This is always a busy time of the year, but for IRIS this Spring has been particularly busy as we mobilize for an ambitious summer field season, prepare our SAGE Year 4 budget, begin work on our proposal for NSF’s recompetition of the management of the SAGE and GAGE facilities, and prepare for the IRIS Community Workshop in June and a major Subduction Zone Observatory Workshop this September.
In late February, NSF released a solicitation for the management and operation of what they have called the “National Geophysical Observatory for Geoscience” or NGEO for short. According to the solicitation, NGEO will comprise “a distributed, multi-user, national facility” for the maintenance and operation of modern geodetic, seismic and related geophysical instrumentation to support research and education in the Earth sciences. NGEO effectively combines the facilities that have operated under SAGE and GAGE into a single national facility, although it allows for multiple awardees to manage different parts of the facility. The scope of work outlined in the solicitation is divided into two broad categories – foundational facilities and frontier capabilities. Foundational facilities include both current and emerging capabilities that are critical to support science over the next decade (global and regional continuously operating geodetic, seismic, and related geophysical networks; portable geodetic, seismic and related geophysical instrumentation; data management systems; and education, workforce development, and public outreach programs). Frontier capabilities will support experiments targeting future scientific goals such as near-surface and critical zone geophysics, cross-coastal Earth systems science and atmospheric and cryospheric studies. The NGEO budget is approximately equal to the sum of the present GAGE and SAGE budgets and is projected to be flat at this level for the next 10 years. The proposal deadline is December 30, 2016.

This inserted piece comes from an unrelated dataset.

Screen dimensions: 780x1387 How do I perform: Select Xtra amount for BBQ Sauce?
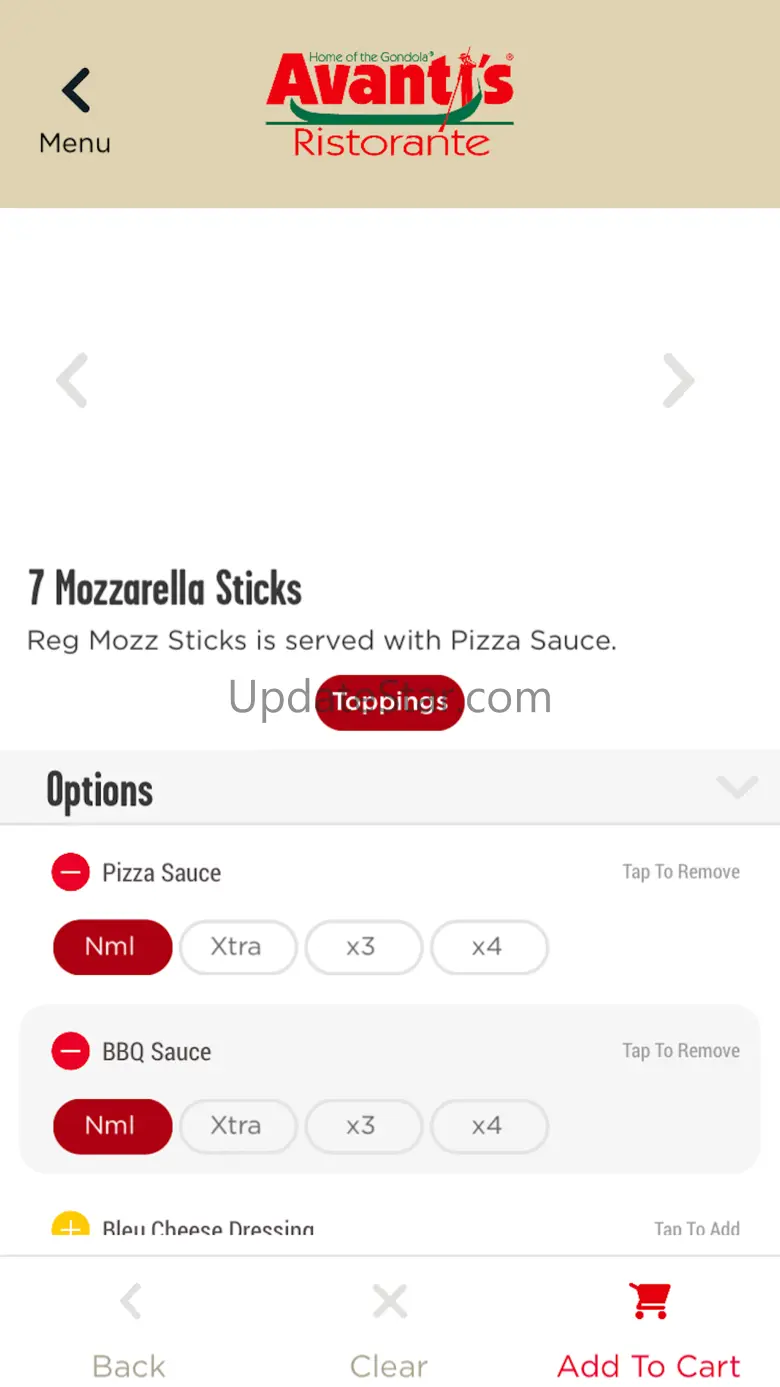(x=236, y=1125)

Since the NGEO solicitation was released, IRIS has been working on several fronts to develop its proposal. Input on priorities for both foundational and frontier facility capabilities was sought from the IRIS community through IRIS’ standing and advisory committees. An internal team consisting of representatives from the IRIS Board of Directors, IRIS senior management and major subawardees began meeting weekly to develop an overall proposal strategy using the community input it had received. IRIS and UNAVCO have also been having high-level discussions to identify areas where we might work together within the NGEO framework. In early May, an ad-hoc committee from the broader community reviewed IRIS’ proposal plans and provided feedback to the Board of Directors. With the Board’s approval of these plans, IRIS is now assembling writing teams that will work over the summer to prepare a draft proposal. There will be a second external review of that draft in the fall before the proposal is finalized and submitted to NSF in December. We believe IRIS is in a good position to submit a very competitive proposal to the NGEO solicitation.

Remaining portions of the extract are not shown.